Entre fantasmas

Quarta-feira, 1 de Setembro de 1976

Voltei ao CRM de manhã. Voltar é a palavra certa — porque não há surpresa, não há desvio, apenas regresso.

Estive sozinho. Sozinho de corpo e de alma. Nem vivalma por perto. Desde que as minas encerraram, aquele pequeno bairro mineiro ficou suspenso no tempo. Casas alinhadas como cenários abandonados, ruas onde o eco dos passos parece exagerado. Aqui e ali, um idoso sentado à porta a apanhar sol, uma idosa a estender roupa com gestos lentos, quase cerimoniais. O resto é silêncio.

Senti-me um deles. Um velho prematuro numa terra de fantasmas. É estranho sentir a juventude a pesar como idade.

De tarde aceitei o convite dos meus pais para ir ao Porto. Pensei que a mudança de cenário pudesse sacudir esta névoa. Enganei-me. Nem na viagem houve descanso. O Mazola — sempre o Mazola — entrou connosco, sentou-se ao lado do meu pai e falou sem pausa sobre o CRM, os projectos, as reuniões, as dificuldades. Há pessoas que ocupam o ar todo do trólei. Ele é uma delas.

Enquanto ele discursava, deixei-me ir para longe. Muito longe. Para outras viagens. Para outra companhia.

Lembrei-me "dela".

Da sua voz meiga. Do sorriso que não precisava de esforço. Do cabelo comprido que me batia na cara quando a janela do trólei ia aberta e o vento entrava sem pedir licença. Lembrei-me de como podia ter sido simples: dar-lhe a mão, aproximar-me, sussurrar-lhe ao ouvido o quanto gostava dela. Não era preciso heroísmo. Bastava verdade.

E falhei.

Falhei com ela e falhei comigo. Na altura pareceu prudência, timidez, talvez medo de parecer ridículo. Hoje chama-se arrependimento.

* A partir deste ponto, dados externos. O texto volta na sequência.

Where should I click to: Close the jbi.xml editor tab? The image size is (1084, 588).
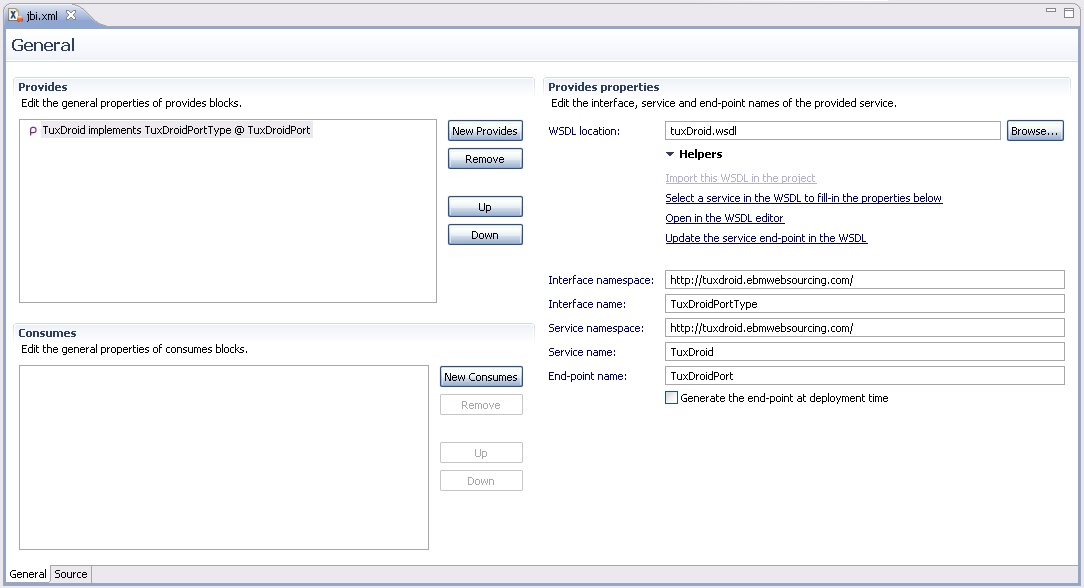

É um nome mais honesto.

Curiosamente, essas memórias foram companhia. A ausência dela tornou-se presença dentro de mim. Às vezes a lembrança é mais fiel do que a realidade.

No Porto caminhei, circulei, talvez tenha levitado — não sei. Segui os passos dos meus pais como quem cumpre um percurso automático. O corpo ia, a cabeça não estava. Quando se anda assim, a cidade torna-se cenário e nós figurantes da nossa própria vida.

A noite chegou e trouxe o único consolo possível: o cansaço. Enterrei as lamentações na almofada, como quem tapa um poço raso. Amanhã voltarão, eu sei. Mas há uma coisa que esta dor ensina, mesmo que doa admitir: já não sou o rapaz indiferente. A consciência de ter falhado é também sinal de que aprendi alguma coisa.

Talvez ainda não saiba o quê. Mas aprendi.

E isso, mesmo que não pareça, é movimento.